Postmaster John is from Hackensack, NJ. He’s been in the postal service for 17 years. Before last year he was stationed in Blairstown, the site of the movie Friday the 13th. Appropriately, he likes horror films (also comedy). He hunts and fishes, rides a motorcycle, and loves to spend time with family. He listens to classics on the way to and from work and buys his coffee locally. He’s fond of the “Purple Heart” and “Transcontinental Railroad” stamps. According to John, the oddest counter experience he’s had is helping a lady ship a set of false teeth overseas to her husband after he left without them. His weirdest receipt: A shipment of live bees and ducks for a local customer.
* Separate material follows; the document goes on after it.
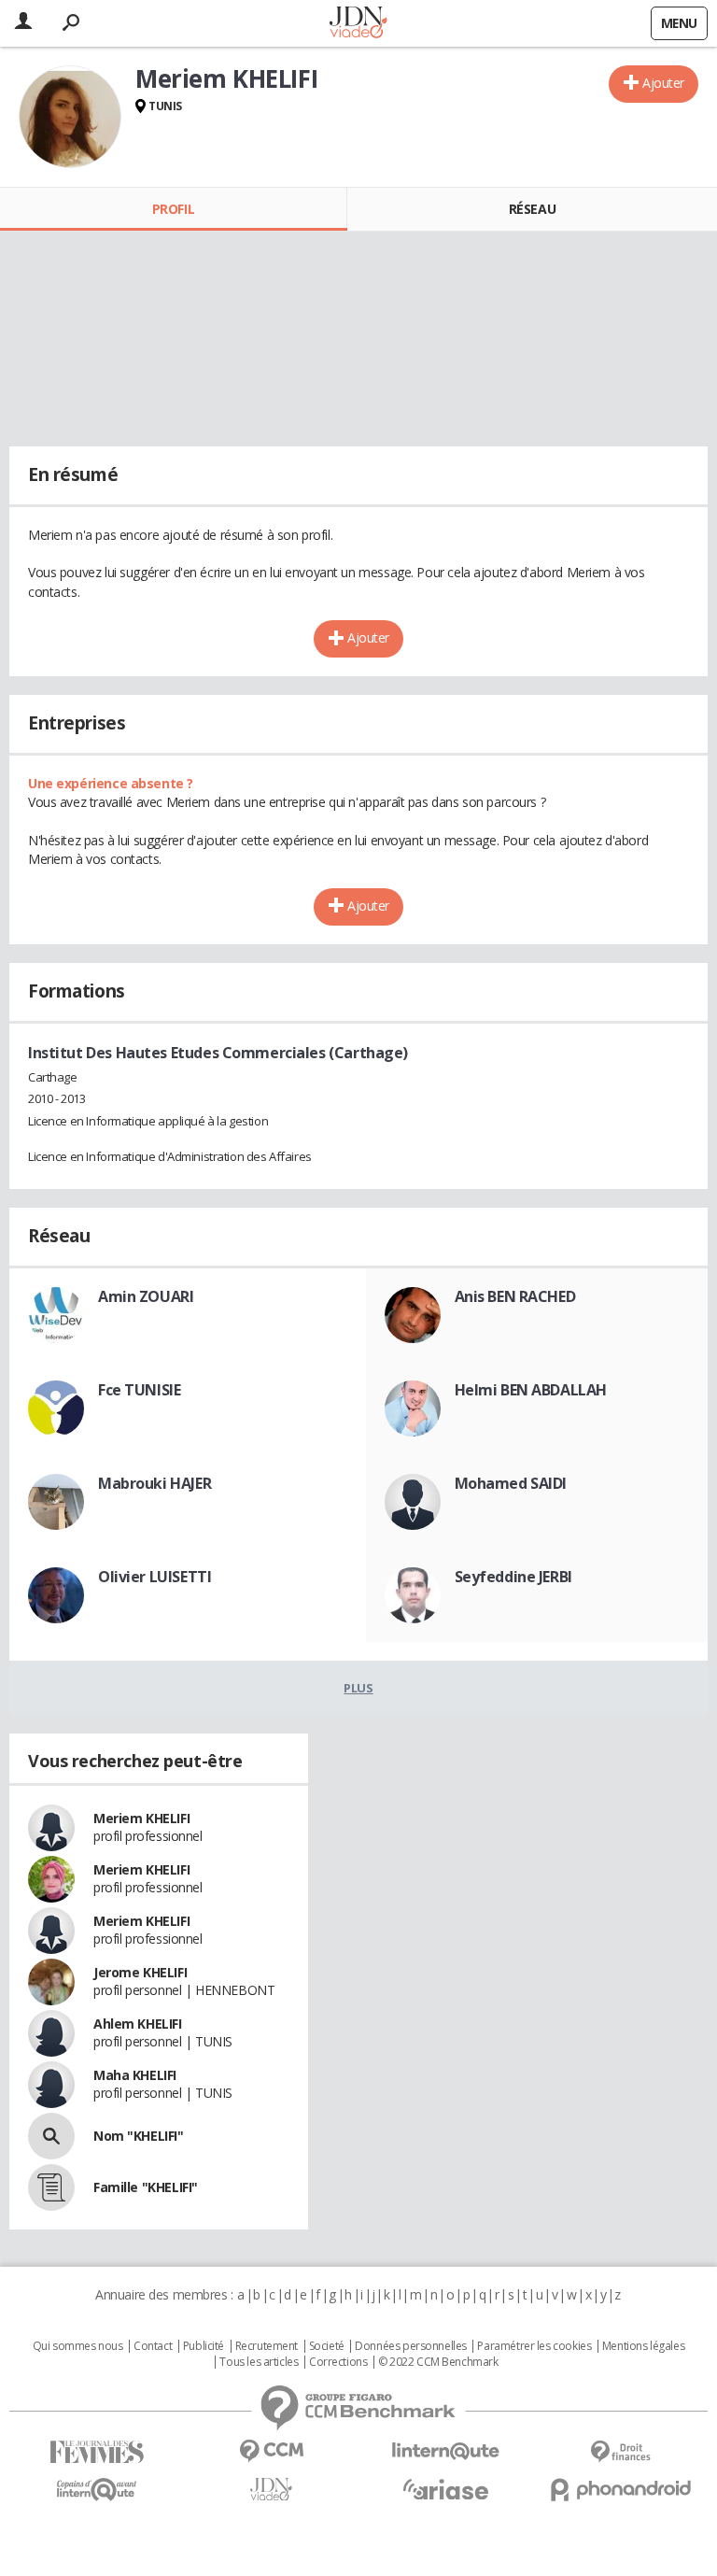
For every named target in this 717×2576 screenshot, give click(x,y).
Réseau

Postmaster Robynn is from Brooklyn, NY. She’s a 23-year veteran of the postal service. She makes her coffee and her lunch at home most of the time and listens to gospel on the way to and from work. Outside of work, you may overhear someone calling her “Sunshine,” and she is certainly worthy of that nickname inside the post office walls. She loves movies such as Pretty Woman and doing jigsaw puzzles, and she’s partial to stamps with flowers on them. During our “social pause,” she has noticed an upswing in parcels and letters…perhaps a sign of people wanting to connect.
Both postmasters emphasize their fondness for our community. Robynn considers her coworkers family, and finds it a joy to come to work and see her friendly customers. John acknowledges that some people are in for a quick transaction and others long for a kind listening ear. When asked what they would do if a live bear walked into the post office, John replied that he would evacuate and call 911. Robynn admitted she would probably scream. Both would like to assure the public that if the bear had a letter to mail, they would happily assist.
Take a minute to write a letter to a friend across the country. Tell her about our two little towns. Look at the stamps in the display and pick out just the right one. Now that you know a little about them, stop rushing and have a visit with the folks in the line and at the counter. They’re your people.
And if you’re wondering what happens to a letter once it has been slipped through the slot, John says that it is delivered by “the most magical mail carrier fairies,” while Robynn employs a flock of “carrier pigeons.” They can tell you a little more about each the next time you have a visit.
Linda Beck lives in South Orange and is the person ahead of you chatting up the window clerk.